Value and empathy are at the core of diversity management.


Subjective value lies at the core of Austrian entrepreneurship. Subjective value is in the mind of the customer, it’s a feeling that’s experienced. When businesses deliver a valuable experience, customers engage enthusiastically. The same is true for a group of employees. An organization that can empathically feel the experiences of all its employees, and can orchestrate the environment and the culture that recognizes, caters to and enhances their felt experiences, can achieve the exciting collaborative energy of alignment and harmony. Austrian principles of subjectivism and empathy apply in all areas of business thinking.


People want to feel valued, and the feeling is personal and individual. No matter the size of the corporation, each individual counts in their own way.


Diversity policies always benefit from the free incorporation of multiple perspectives as compared to centralized mandates.


Dr. Washington’s case studies consistently demonstrate that decentralization and localized management is a better tool for productive diversity that central mandates. One of her case studies concerns Sodexo, a French company specializing in food services and facilities management, employing over 420,000 people in 80 countries all over the globe.


Through the processes described by Dr. Washington, Sodexo came to realize that thinking and acting locally was the key to achieving the diversity target of collaborative productivity AND elevated human performance through valued experiences. Diversity solutions could not be formulated in the central HQ, or even country-level HQ’s, and even regional and local offices. It was the individual sites where people work together in small teams that should be the focus. A general goal was established — it was termed “Spirit Of Inclusion” — and then specific programs were resourced and implemented at the local level in ways that comported with local needs.

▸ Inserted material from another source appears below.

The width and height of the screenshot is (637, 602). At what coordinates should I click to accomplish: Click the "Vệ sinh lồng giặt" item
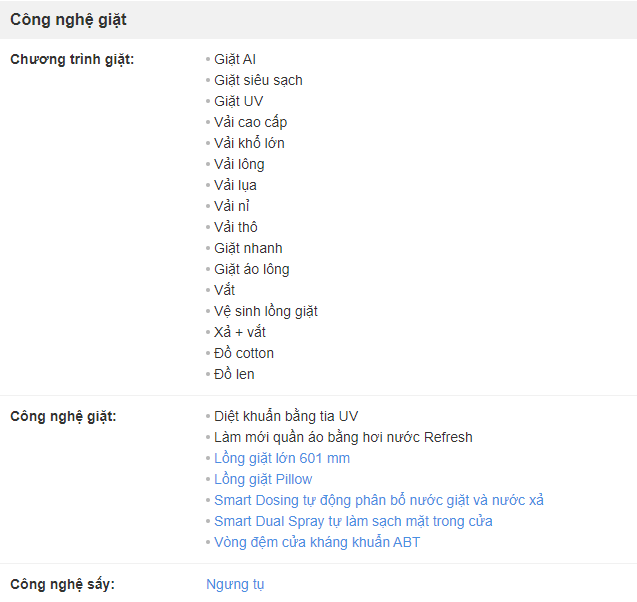pyautogui.click(x=265, y=311)
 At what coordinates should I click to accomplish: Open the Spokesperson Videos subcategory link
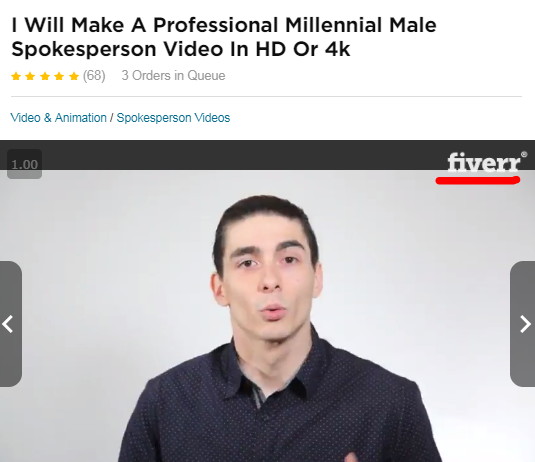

To quote from one of the Sodexo executives, “engagement across the organization very soon became an enabler of business growth and business success”.


Diversity has a future orientation — influencing future performance.


In the US, diversity policies are often pitched as addressing past wrongs. In another case study, the President of Infosys, an India-based technology company, stressed his focus on building the services of the future. A diverse work force is, in his words, the most viable business model. Since the company would be engaged in building new services for a new future and a more diverse audience (i.e., in new countries, new situations, new circumstances), then it’s smart to try to imagine the needs of that future workforce, and how to maximize its capability for future success. A diverse workforce is better able to develop superior understanding of a diverse customer base.


One of Infosys’s diversity tactics was to extend hiring in the US to community colleges. Many tech firms focus on 4-year university graduates exclusively. Infosys felt that (a) they might not be competitive in hiring those candidates, and (b) such a focus excluded a lot of bright, trainable people from two-year community college programs. They also found out that the two-year students often exhibited greater “learnability” — they could be trained and coached in the Infosys way with outstanding results in achievement and productivity.


Another source of diverse talent is the individual making a mid-career switch. Infosys opened up its thinking and its recruitment to include this type of diversity too. Career-switchers tend to excel at learnability.


As is always the case in entrepreneurial economics, imagining a better future opens the pathway to better implementation.


At the close of her case studies, Dr. Washington tells us her respondents’ answer to a question about the workplace utopia of the future. All the answers are different, but the principle is the same: conceptualizing the most productive workplace in terms of how employees feel and how the feeling can be translated into effective and consistent contribution, collaboration, and business results. How do firms awaken and stimulate the best capabilities of all their employees? That’s the business case for diversity.